Enterra’s Senior Managing Director, Tom Barnett, has been arguing for years that connectivity is a Pandora’s Box that no amount of central control can stop from being opened. The chicken-and-egg debate should be a settled issue in this situation. Economics and connectivity will eventually lead to the democratic freedoms that HR 4780 seeks to achieve. The bill, by trying to limit connectivity by restricting how companies do business in places like China, undermines this path dependency. Tom’s mantra — disconnected defines danger — is a guiding principle that should drive U.S. foreign policy. If one asks, does HR 4780 tend to increase or decrease connectivity, the answer is clearly the latter. If the House Members did a bit more horizontal thinking, they would recognize the folly of the course they are pursuing. Yegyazarian continues:
The bill would create a new office within the State Department that would track suppression of Internet-related speech in different countries and would coordinate efforts among government agencies dealing with these abuses and other government bodies. This office would also be responsible for working with business and industry leaders to set up a voluntary code of conduct for companies working overseas. For search engines and Web content hosting firms, the bill gets more specific. While it wouldn’t prohibit such companies from doing business in oppressive countries, it would restrict how far they can go in accommodating the desires–and the laws–of those nations. Under this act, these types of U.S.-based firms could not abide by the requirements of the local government in censoring or restricting search results or in denying access to sites such as Voice of America (a U.S. government-backed international news agency). The act would also prohibit these types of companies from having facilities with hardware that serves or stores data in the countries deemed restrictive. The bill also would use a more traditional way of regulating business overseas–export licenses–to achieve Congress’s goals. The government already employs this method to restrict the products companies may sell overseas (remember the controversy over the ban on exporting encryption technology ?). The proposed act hints at, but does not detail, new export restrictions to come. Given the thrust of the act, companies that make filtering technology, packet analysis technology, and networking gear are likely targets for new restrictions on overseas sales of these products.

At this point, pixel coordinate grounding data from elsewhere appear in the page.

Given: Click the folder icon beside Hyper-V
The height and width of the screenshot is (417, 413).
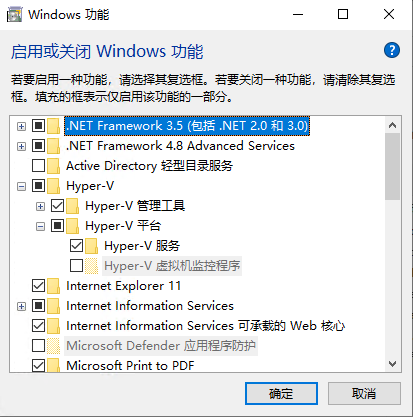Looking at the screenshot, I should 54,186.
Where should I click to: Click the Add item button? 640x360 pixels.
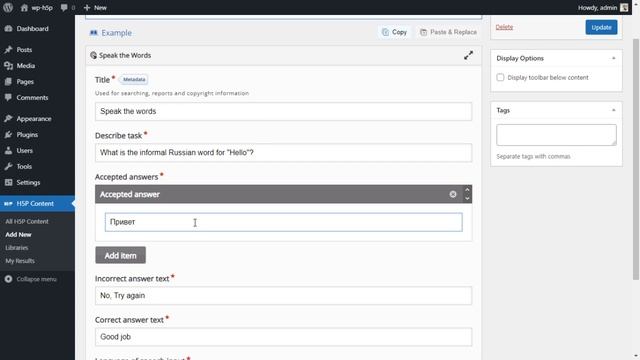(120, 255)
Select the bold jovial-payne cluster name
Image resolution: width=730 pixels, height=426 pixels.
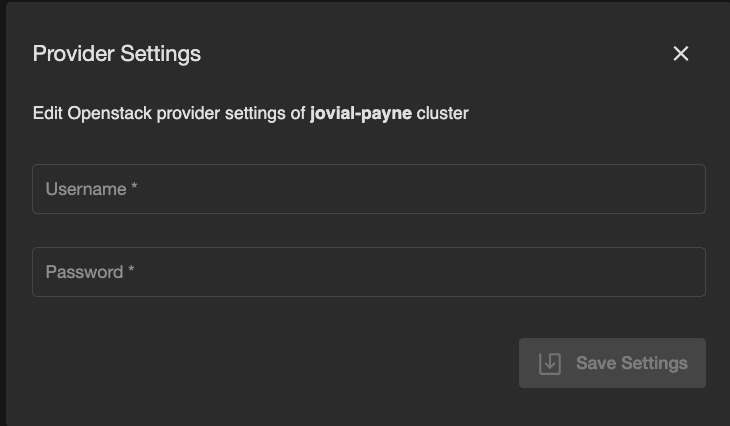coord(361,113)
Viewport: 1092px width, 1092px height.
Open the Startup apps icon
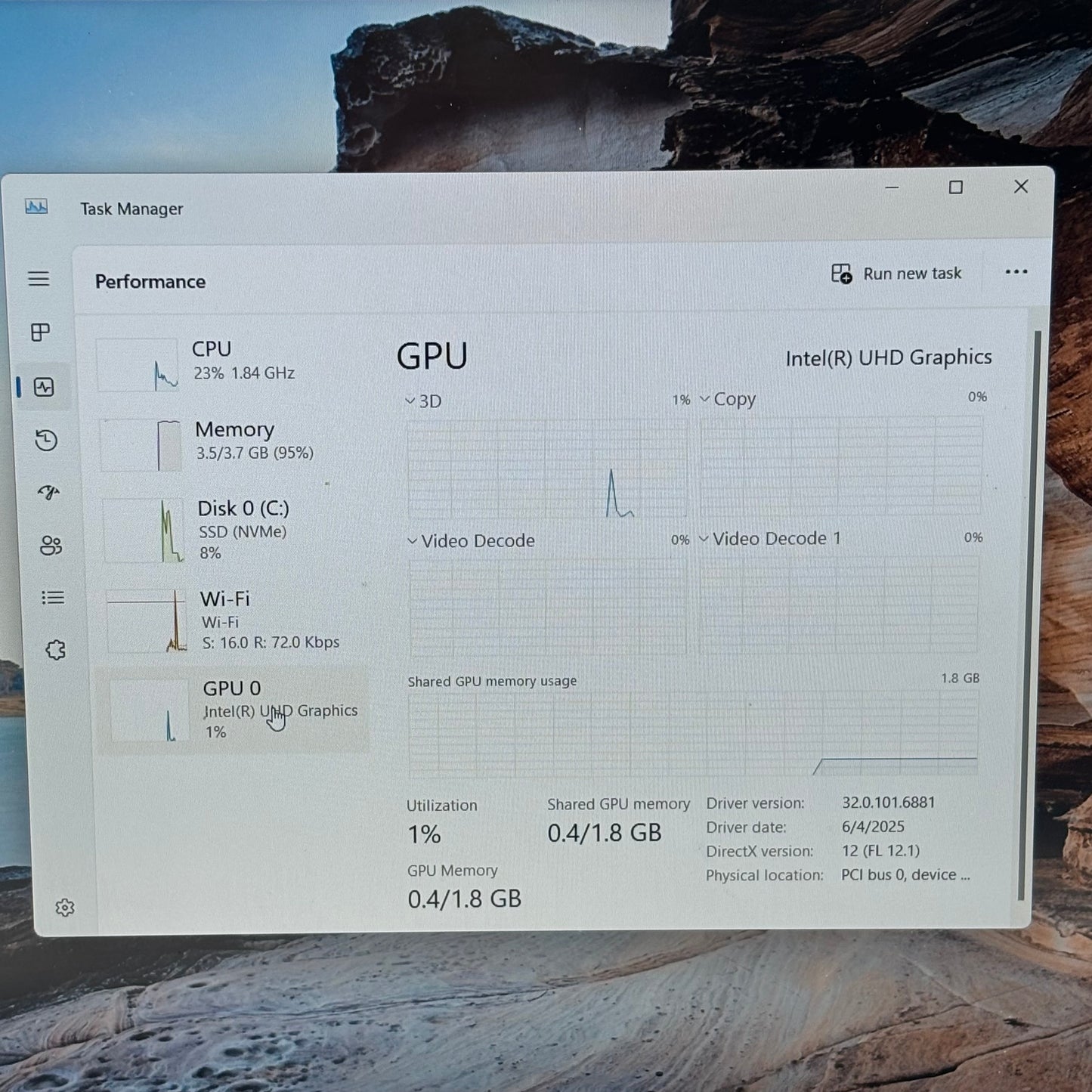click(48, 493)
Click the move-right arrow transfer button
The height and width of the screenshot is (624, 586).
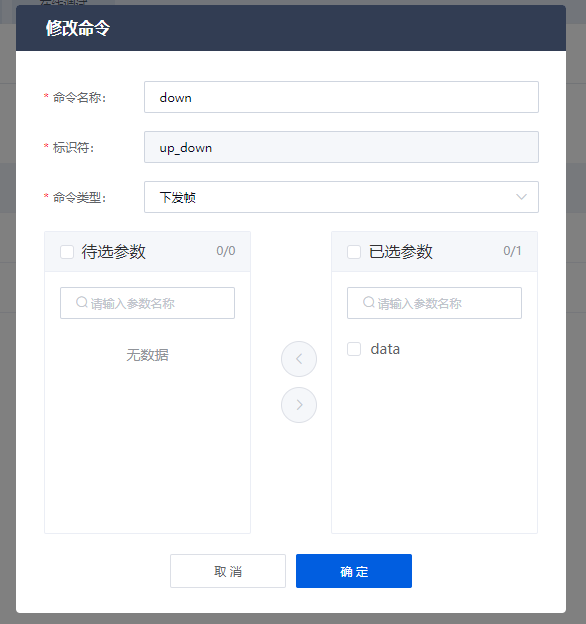[299, 405]
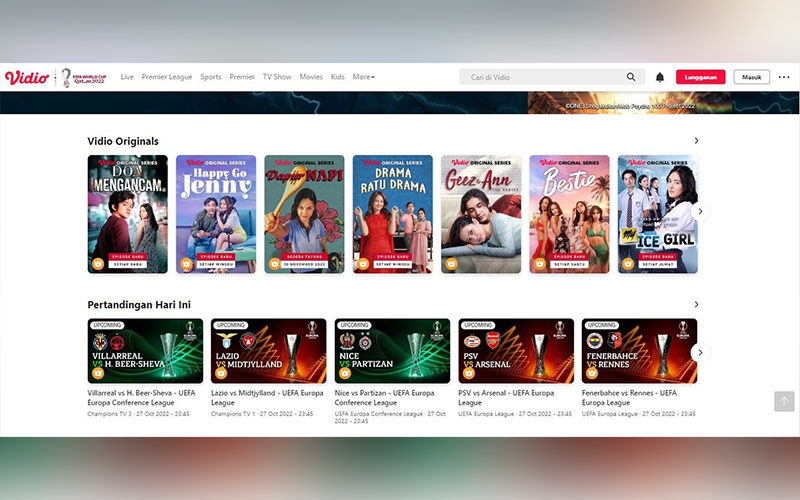Viewport: 800px width, 500px height.
Task: Focus the Cari di Vidio search field
Action: [540, 77]
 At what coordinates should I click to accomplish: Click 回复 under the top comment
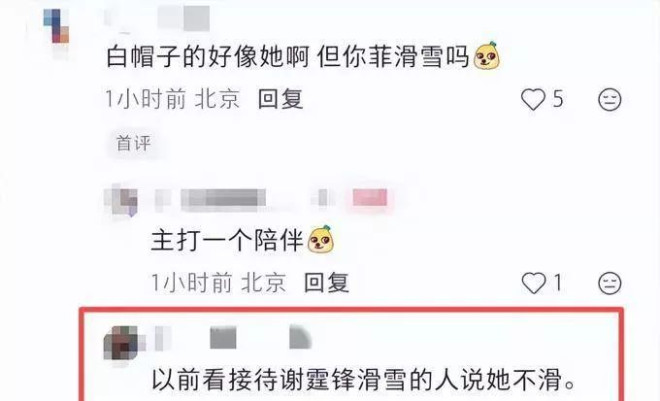click(x=280, y=100)
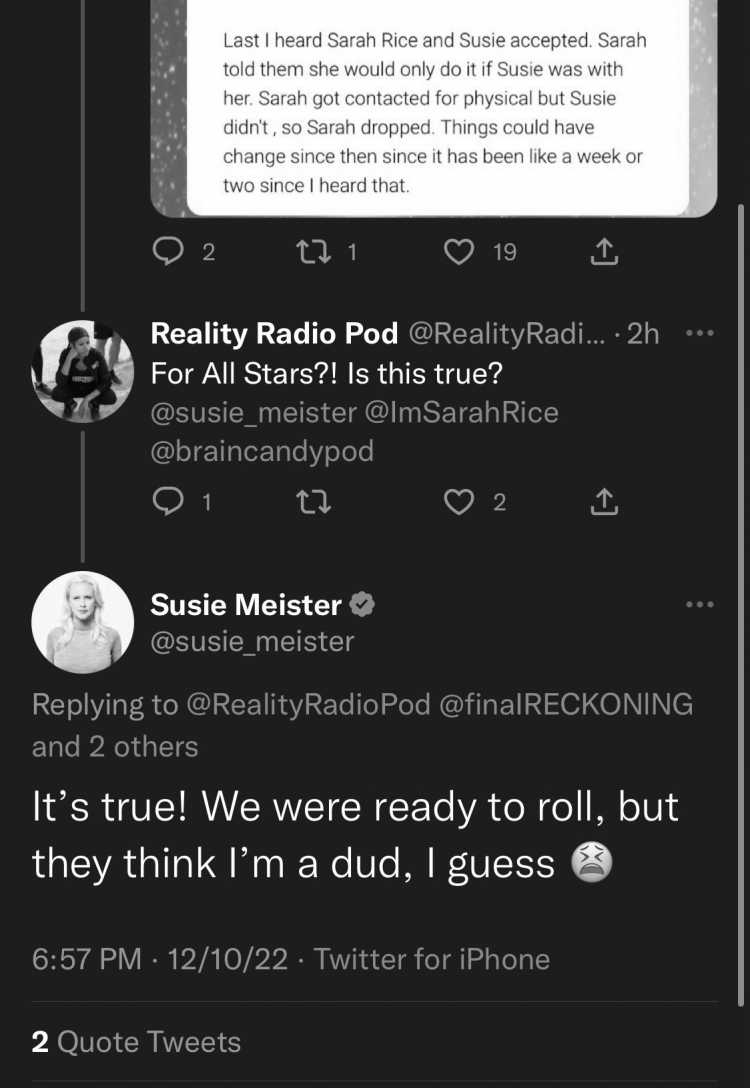Like the Reality Radio Pod tweet

point(459,502)
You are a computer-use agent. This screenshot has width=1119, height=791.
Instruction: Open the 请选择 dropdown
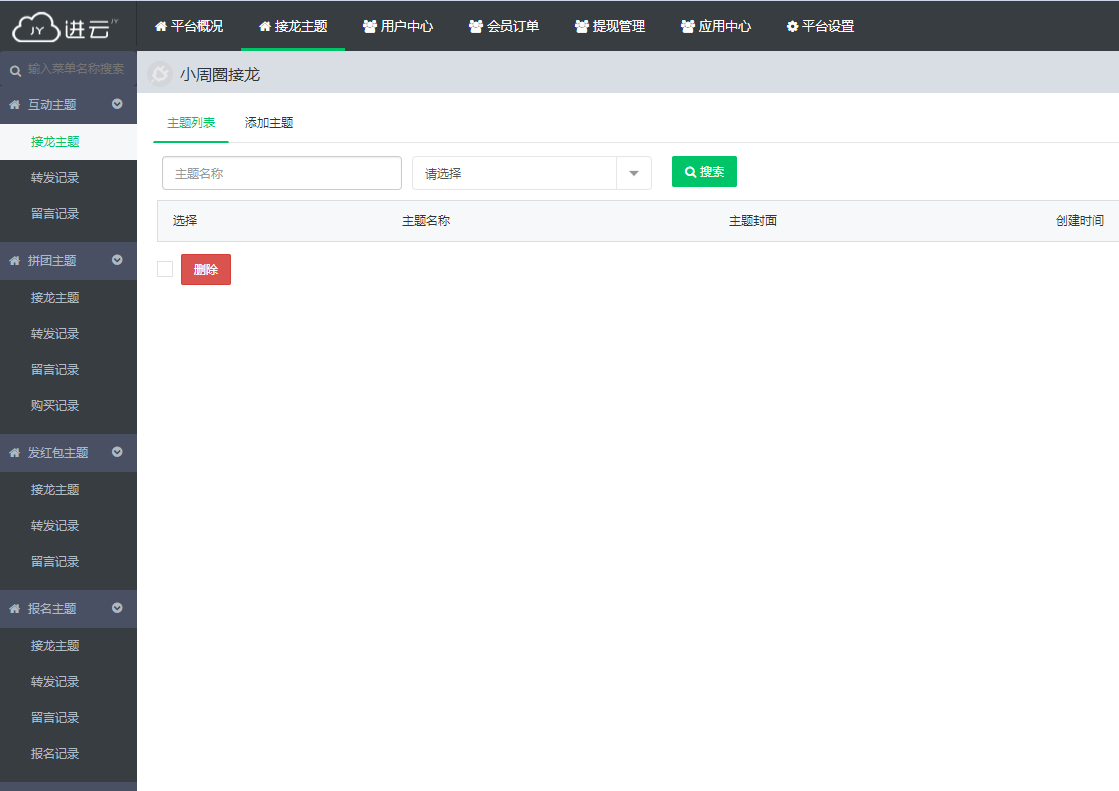[x=531, y=173]
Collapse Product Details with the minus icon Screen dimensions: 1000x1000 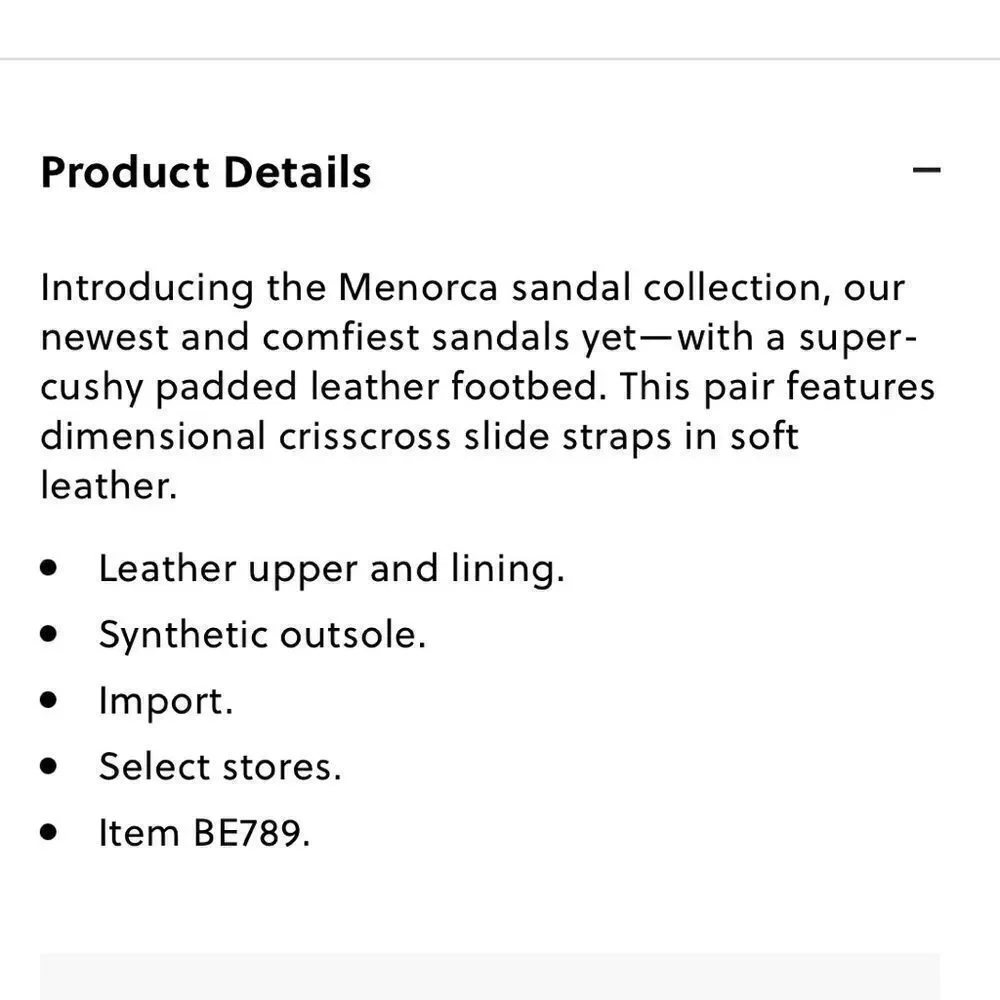coord(926,170)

Yegyazarian goes on to explain the justifications used by companies doing business in China:
Yahoo, which has been engaged in controversial business overseas, has defended its compliance with censorship laws. While not condoning the oppressive practices of some of the countries Yahoo works in, company officials have argued that the firm’s presence encourages debate on censorship issues and that its products have given residents of these nations access to more information than they would have otherwise. Though this claim is difficult to verify, Yahoo may have a point. At the very least, a lack of any non-government-supplied service does curtail user choice.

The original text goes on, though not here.